Created by Festival Director Sean Doran, who has brought the Happy Days Samuel Beckett festival to Fermanagh for the past four years, the Lughnasa International Friel Festival will feature theatre, music, open air dancing, kite flying, talks, readings and food.

Incorporating Donegal and Belfast, this will be Ireland’s first annual cross border arts festival and will feature a new production of Dancing at Lughnasa, produced by the Lyric Theatre, Belfast and directed by Annabelle Comyn.

Fresh from his fourth successful Happy Days festival and his first Wilde Weekend festival celebrating Oscar Wilde back in May, Mr. Doran says he is “honoured” to be curating a festival devoted to Brian Friel.

“This is the third of our bio-festivals this year following Samuel Beckett and Oscar Wilde. Brian Friel is undoubtedly one of Ireland’s greatest writers, his plays having a profound influence on how we view ourselves and our place in history in Northern Ireland and Republic of Ireland,” Mr. Doran states.

“Friel’s work asks difficult questions, is highly innovative and provocative, yet it is lyrical with an almost unparalleled understanding of the power of memory in our lives.” Friel has welcomed the festival, telling The Guardian newspaper: “If you want a festival that is tame and conventional and mildly entertaining don’t ask Séan Doran to organise it. Witness his Beckett festival in Enniskillen, it is wild and imaginative and creative and riveting. I have total confidence he’ll do the same with the Friel festival.” The festival is being supported by former US president and Friel fan, Bill Clinton, who commented: “Friel’s work is an Irish treasure for the entire world.

“Although many of his plays are set in his small home town of Ballybeg, the themes and issues explored in them – identity, family and conflict – have a universal appeal. It is his extraordinary understanding of people, their motivations and their dreams, and their sense of themselves and others, that keeps pulling us back to Friel again and again.” Irish President Michael D. Higgins has welcomed the festival, saying: “It is entirely fitting that this festival is taking place on a cross-border basis, given Friel’s experience of living north and south of the border. In a certain sense, Ballybeg is a metonym for the island of Ireland, if not the wider world – a literary device through which universal questions are addressed by examining the individual and the local.” Highlights include rehearsed readings of some of Friel’s most famous plays such as Lovers, The Enemy Within, The Gentle Island (which will be performed on Arranmore island) and The Faith Healer.

In Belfast, there will be a programme of all-women talks called Amongst Women, featuring speakers including Shami Chakrabati, director of Liberty, novelist Kamila Shamsie, and writer and presenter Sandi Toksvig.

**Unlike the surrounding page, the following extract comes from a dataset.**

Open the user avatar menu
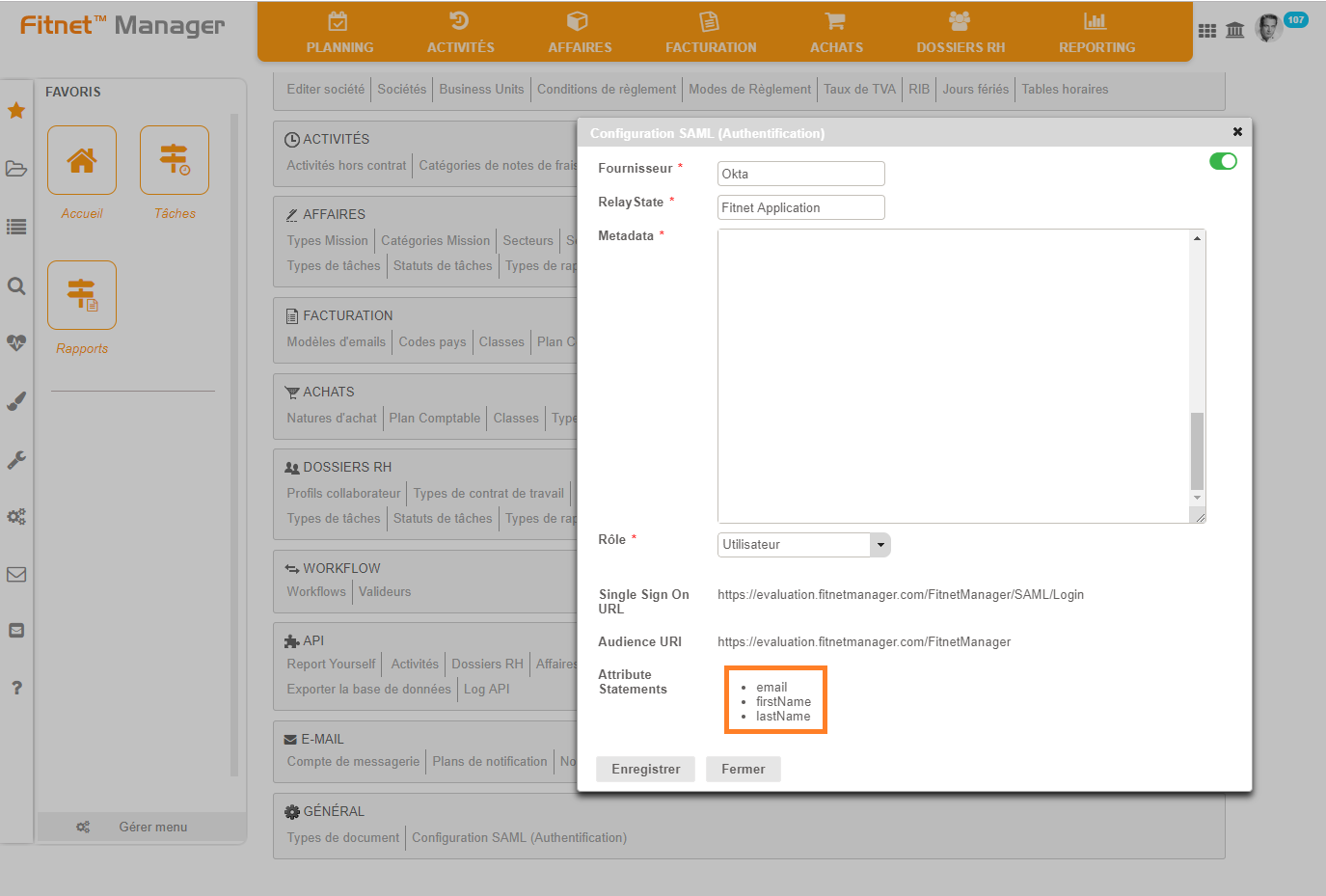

Queen’s University, Belfast will hold a four day summer school in Donegal dedicated to Friel’s work during the festival and five free outdoor dance sites will be held at some of Belfast’s iconic sites: the Titanic slipways, Lagan Weir footbridge, the Peace Wall, Giants Ring and City Hall.

Friel, aged 86, was born in Omagh and educated at St. Columb’s College, Londonderry, the same school that Seamus Heaney and John Hume attended. He studied for the priesthood at St. Patrick’s College, Maynooth, before going into teaching, working at schools in and around Derry in the 1950s. In 1967, he moved to Donegal where he lives to this day.